Exposure of phosphatidylserine (PS), an aminophospholipid normally sequestered in the inner leaflet of plasma membrane, is one of the crucial steps in the recognition and ingestion of apoptotic cells by macrophages. The recognition of PS on apoptotic cells by peripheral macrophages is mediated by a phosphatidylserine-specific receptor (PtdSerR), which has recently been cloned. In spite of the important role of apoptosis in the CNS, the process of apoptotic neuron recognition by microglia is poorly understood. Because recent studies suggest that engagement of PS with a not yet characterized microglial receptor is necessary for apoptotic neuron uptake, we investigated the expression of PtdSer-R and its functional role in neonatal rat brain microglial cultures. Semi-quantitative RT-PCR analysis revealed that PtdSerR mRNA was detectable in unstimulated cultures and enhanced in LPS activated microglia. The presence of PS-liposomes strongly reduced the release of pro-inflammatory molecules such as nitric oxide, interleukin-1beta, and tumor necrosis factor-alpha by LPS-activated microglia. At variance, the immunoregulatory cytokines interleukin-10 and transforming growth factor-beta1 were moderately decreased or unaffected. The activity of PS-liposomes was mimicked by the PS head group phospho-L-serine, but not by phosphatidylcholine-containing liposomes. Our data suggest that, as for peripheral macrophages, PS through its receptor can modulate microglial activation toward an anti-inflammatory phenotype.

Apoptotic PC12 cells exposing phosphatidylserine promote the production of anti-inflammatory and neuroprotective molecules by microglial cells.

The interaction of phosphatidylserine (PS), exposed on the surface of apoptotic cells and with its specific receptor (PtdSerR) expressed by microglia, is a crucial event in the recognition and clearance of apoptotic neurons.

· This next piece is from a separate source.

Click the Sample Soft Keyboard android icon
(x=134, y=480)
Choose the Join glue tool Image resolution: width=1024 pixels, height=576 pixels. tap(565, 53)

Here, we extend our previous studies in which PS-liposomes mimicking apoptotic cells were used to investigate the functional role of PS-PtdSerR interactions on microglial functional state. Purified rat microglial cells were either incubated with PC12 cells maintained in complete medium (healthy), exposed to staurosporine or serum deprivation (apoptotic), or treated with hydrogen peroxide (necrotic). After 24 hours, supernatants from co-cultures and single cell type cultures were analyzed for nitric oxide (NO), tumor necrosis factor-alpha (TNF-alpha), interleukin-10 (IL-10), prostaglandin E2 (PGE2), transforming growth factor-beta1 (TGF-beta1), and nerve growth factor (NGF). When lipopolysaccharide (LPS)-activated microglia was cultured with apoptotic PC12 cells, NO and TNF-alpha levels significantly decreased, IL-10 was not affected, and PGE2 levels were substantially increased. In addition, TGF-beta and NGF syntheses increased when resting microglia was cultured with apoptotic but not healthy or necrotic PC12 cells. We proposed that upon interaction with PS-expressing apoptotic neurons, microglia no longer act as a promoter of the inflammatory cascade and that the specific microglial functional state induced by PS-PtdSerR may be relevant for the final outcome of neurodegenerative diseases.